● WHAT TO DO: Your task is to give the entries back exactly, leaving nothing out.

(Dataset entries)
■ ■ ■ ■ ■

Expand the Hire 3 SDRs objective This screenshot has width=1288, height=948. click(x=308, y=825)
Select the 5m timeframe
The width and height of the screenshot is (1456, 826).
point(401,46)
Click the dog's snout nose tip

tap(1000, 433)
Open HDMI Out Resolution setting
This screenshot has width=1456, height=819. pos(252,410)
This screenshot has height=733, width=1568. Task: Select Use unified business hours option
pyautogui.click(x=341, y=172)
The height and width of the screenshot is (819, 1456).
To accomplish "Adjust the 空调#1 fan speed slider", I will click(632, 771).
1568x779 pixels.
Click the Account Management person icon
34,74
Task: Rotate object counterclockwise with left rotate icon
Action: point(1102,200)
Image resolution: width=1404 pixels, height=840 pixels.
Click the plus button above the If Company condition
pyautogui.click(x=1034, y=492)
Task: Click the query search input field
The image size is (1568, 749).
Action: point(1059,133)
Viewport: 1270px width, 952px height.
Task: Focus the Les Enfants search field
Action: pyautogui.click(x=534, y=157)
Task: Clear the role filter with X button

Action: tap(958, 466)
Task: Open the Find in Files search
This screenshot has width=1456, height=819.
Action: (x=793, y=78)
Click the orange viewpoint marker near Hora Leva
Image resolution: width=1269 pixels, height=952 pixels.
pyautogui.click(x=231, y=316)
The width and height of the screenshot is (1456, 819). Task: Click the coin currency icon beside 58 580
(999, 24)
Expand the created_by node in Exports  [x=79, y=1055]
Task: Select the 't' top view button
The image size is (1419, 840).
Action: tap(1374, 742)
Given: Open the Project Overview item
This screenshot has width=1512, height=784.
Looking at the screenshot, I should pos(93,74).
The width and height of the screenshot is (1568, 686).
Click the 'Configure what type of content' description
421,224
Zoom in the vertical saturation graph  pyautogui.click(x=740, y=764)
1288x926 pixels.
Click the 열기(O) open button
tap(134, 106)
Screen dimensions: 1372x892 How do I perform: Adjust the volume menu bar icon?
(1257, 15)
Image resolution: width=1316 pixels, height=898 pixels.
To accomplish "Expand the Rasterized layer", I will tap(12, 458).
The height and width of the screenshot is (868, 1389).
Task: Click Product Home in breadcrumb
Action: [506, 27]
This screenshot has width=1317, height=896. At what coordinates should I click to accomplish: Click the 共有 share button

■ ■ ■ ■ ■

● RESULT BELOW:
Expand the Hire 3 SDRs objective This screenshot has width=1288, height=948. click(x=308, y=825)
Select the 5m timeframe
The width and height of the screenshot is (1456, 826).
point(401,46)
Click the dog's snout nose tip

tap(1000, 433)
Open HDMI Out Resolution setting
This screenshot has width=1456, height=819. pos(252,410)
This screenshot has height=733, width=1568. Task: Select Use unified business hours option
pyautogui.click(x=341, y=172)
The height and width of the screenshot is (819, 1456).
To accomplish "Adjust the 空调#1 fan speed slider", I will click(632, 771).
1568x779 pixels.
Click the Account Management person icon
34,74
Task: Rotate object counterclockwise with left rotate icon
Action: point(1102,200)
Image resolution: width=1404 pixels, height=840 pixels.
Click the plus button above the If Company condition
pyautogui.click(x=1034, y=492)
Task: Click the query search input field
The image size is (1568, 749).
Action: point(1059,133)
Viewport: 1270px width, 952px height.
Task: Focus the Les Enfants search field
Action: pyautogui.click(x=534, y=157)
Task: Clear the role filter with X button

Action: tap(958, 466)
Task: Open the Find in Files search
This screenshot has width=1456, height=819.
Action: (x=793, y=78)
Click the orange viewpoint marker near Hora Leva
Image resolution: width=1269 pixels, height=952 pixels.
pyautogui.click(x=231, y=316)
The width and height of the screenshot is (1456, 819). Task: Click the coin currency icon beside 58 580
(999, 24)
Expand the created_by node in Exports  [x=79, y=1055]
Task: Select the 't' top view button
The image size is (1419, 840).
Action: tap(1374, 742)
Given: Open the Project Overview item
This screenshot has width=1512, height=784.
Looking at the screenshot, I should pos(93,74).
The width and height of the screenshot is (1568, 686).
Click the 'Configure what type of content' description
421,224
Zoom in the vertical saturation graph  pyautogui.click(x=740, y=764)
1288x926 pixels.
Click the 열기(O) open button
tap(134, 106)
Screen dimensions: 1372x892 How do I perform: Adjust the volume menu bar icon?
(1257, 15)
Image resolution: width=1316 pixels, height=898 pixels.
To accomplish "Expand the Rasterized layer", I will tap(12, 458).
The height and width of the screenshot is (868, 1389).
Task: Click Product Home in breadcrumb
Action: [506, 27]
This screenshot has width=1317, height=896. At what coordinates should I click to accomplish: Click the 共有 share button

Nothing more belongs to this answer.